Top of Record set

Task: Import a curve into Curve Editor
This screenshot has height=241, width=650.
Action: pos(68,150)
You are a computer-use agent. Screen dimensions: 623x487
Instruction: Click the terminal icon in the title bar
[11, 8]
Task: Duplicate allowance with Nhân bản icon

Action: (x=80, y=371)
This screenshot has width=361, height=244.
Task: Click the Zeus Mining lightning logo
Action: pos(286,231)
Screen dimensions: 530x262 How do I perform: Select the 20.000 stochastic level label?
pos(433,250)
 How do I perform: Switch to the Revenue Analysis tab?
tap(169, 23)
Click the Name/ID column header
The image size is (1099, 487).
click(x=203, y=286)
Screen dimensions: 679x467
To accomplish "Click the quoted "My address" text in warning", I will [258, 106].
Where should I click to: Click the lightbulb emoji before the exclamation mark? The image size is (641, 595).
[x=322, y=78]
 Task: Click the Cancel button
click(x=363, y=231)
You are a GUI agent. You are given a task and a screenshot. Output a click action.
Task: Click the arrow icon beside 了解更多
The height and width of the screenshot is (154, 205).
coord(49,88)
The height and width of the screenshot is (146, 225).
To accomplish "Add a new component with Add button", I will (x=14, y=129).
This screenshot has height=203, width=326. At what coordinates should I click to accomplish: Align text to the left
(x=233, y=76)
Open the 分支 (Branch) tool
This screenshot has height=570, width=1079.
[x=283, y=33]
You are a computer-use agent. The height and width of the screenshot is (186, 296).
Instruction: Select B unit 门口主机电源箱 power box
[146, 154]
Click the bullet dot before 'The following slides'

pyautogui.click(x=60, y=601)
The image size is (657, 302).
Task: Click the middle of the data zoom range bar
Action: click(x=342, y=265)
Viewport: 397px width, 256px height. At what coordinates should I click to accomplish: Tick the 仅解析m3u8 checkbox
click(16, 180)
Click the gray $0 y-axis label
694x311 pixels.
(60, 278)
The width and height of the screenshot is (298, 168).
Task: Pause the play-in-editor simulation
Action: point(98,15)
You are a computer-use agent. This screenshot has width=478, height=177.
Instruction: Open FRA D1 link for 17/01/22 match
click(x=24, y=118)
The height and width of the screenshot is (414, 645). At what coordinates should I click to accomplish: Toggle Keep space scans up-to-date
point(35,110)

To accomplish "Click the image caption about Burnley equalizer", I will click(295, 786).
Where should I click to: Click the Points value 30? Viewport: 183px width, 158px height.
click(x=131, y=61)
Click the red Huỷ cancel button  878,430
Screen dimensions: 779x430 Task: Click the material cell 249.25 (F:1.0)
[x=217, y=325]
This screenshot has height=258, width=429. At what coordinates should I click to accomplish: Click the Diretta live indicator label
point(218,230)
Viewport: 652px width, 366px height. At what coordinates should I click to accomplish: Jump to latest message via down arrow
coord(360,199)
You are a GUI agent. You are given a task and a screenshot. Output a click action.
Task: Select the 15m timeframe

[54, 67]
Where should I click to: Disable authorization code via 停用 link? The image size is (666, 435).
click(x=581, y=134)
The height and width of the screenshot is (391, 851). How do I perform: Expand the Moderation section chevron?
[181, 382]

Bottom of Record set

**Required work**
Every record, word for word, must be returned.

**Exercise solution**
Task: Import a curve into Curve Editor
This screenshot has height=241, width=650.
Action: pos(68,150)
You are a computer-use agent. Screen dimensions: 623x487
Instruction: Click the terminal icon in the title bar
[11, 8]
Task: Duplicate allowance with Nhân bản icon

Action: (x=80, y=371)
This screenshot has width=361, height=244.
Task: Click the Zeus Mining lightning logo
Action: pos(286,231)
Screen dimensions: 530x262 How do I perform: Select the 20.000 stochastic level label?
pos(433,250)
 How do I perform: Switch to the Revenue Analysis tab?
tap(169, 23)
Click the Name/ID column header
The image size is (1099, 487).
click(x=203, y=286)
Screen dimensions: 679x467
To accomplish "Click the quoted "My address" text in warning", I will [258, 106].
Where should I click to: Click the lightbulb emoji before the exclamation mark? The image size is (641, 595).
[x=322, y=78]
 Task: Click the Cancel button
click(x=363, y=231)
You are a GUI agent. You are given a task and a screenshot. Output a click action.
Task: Click the arrow icon beside 了解更多
The height and width of the screenshot is (154, 205).
coord(49,88)
The height and width of the screenshot is (146, 225).
To accomplish "Add a new component with Add button", I will (x=14, y=129).
This screenshot has height=203, width=326. At what coordinates should I click to accomplish: Align text to the left
(x=233, y=76)
Open the 分支 (Branch) tool
This screenshot has height=570, width=1079.
[x=283, y=33]
You are a computer-use agent. The height and width of the screenshot is (186, 296).
Instruction: Select B unit 门口主机电源箱 power box
[146, 154]
Click the bullet dot before 'The following slides'

pyautogui.click(x=60, y=601)
The image size is (657, 302).
Task: Click the middle of the data zoom range bar
Action: click(x=342, y=265)
Viewport: 397px width, 256px height. At what coordinates should I click to accomplish: Tick the 仅解析m3u8 checkbox
click(16, 180)
Click the gray $0 y-axis label
694x311 pixels.
(60, 278)
The width and height of the screenshot is (298, 168).
Task: Pause the play-in-editor simulation
Action: point(98,15)
You are a computer-use agent. This screenshot has width=478, height=177.
Instruction: Open FRA D1 link for 17/01/22 match
click(x=24, y=118)
The height and width of the screenshot is (414, 645). At what coordinates should I click to accomplish: Toggle Keep space scans up-to-date
point(35,110)

To accomplish "Click the image caption about Burnley equalizer", I will click(295, 786).
Where should I click to: Click the Points value 30? Viewport: 183px width, 158px height.
click(x=131, y=61)
Click the red Huỷ cancel button  878,430
Screen dimensions: 779x430 Task: Click the material cell 249.25 (F:1.0)
[x=217, y=325]
This screenshot has height=258, width=429. At what coordinates should I click to accomplish: Click the Diretta live indicator label
point(218,230)
Viewport: 652px width, 366px height. At what coordinates should I click to accomplish: Jump to latest message via down arrow
coord(360,199)
You are a GUI agent. You are given a task and a screenshot. Output a click action.
Task: Select the 15m timeframe

[54, 67]
Where should I click to: Disable authorization code via 停用 link? The image size is (666, 435).
click(x=581, y=134)
The height and width of the screenshot is (391, 851). How do I perform: Expand the Moderation section chevron?
[181, 382]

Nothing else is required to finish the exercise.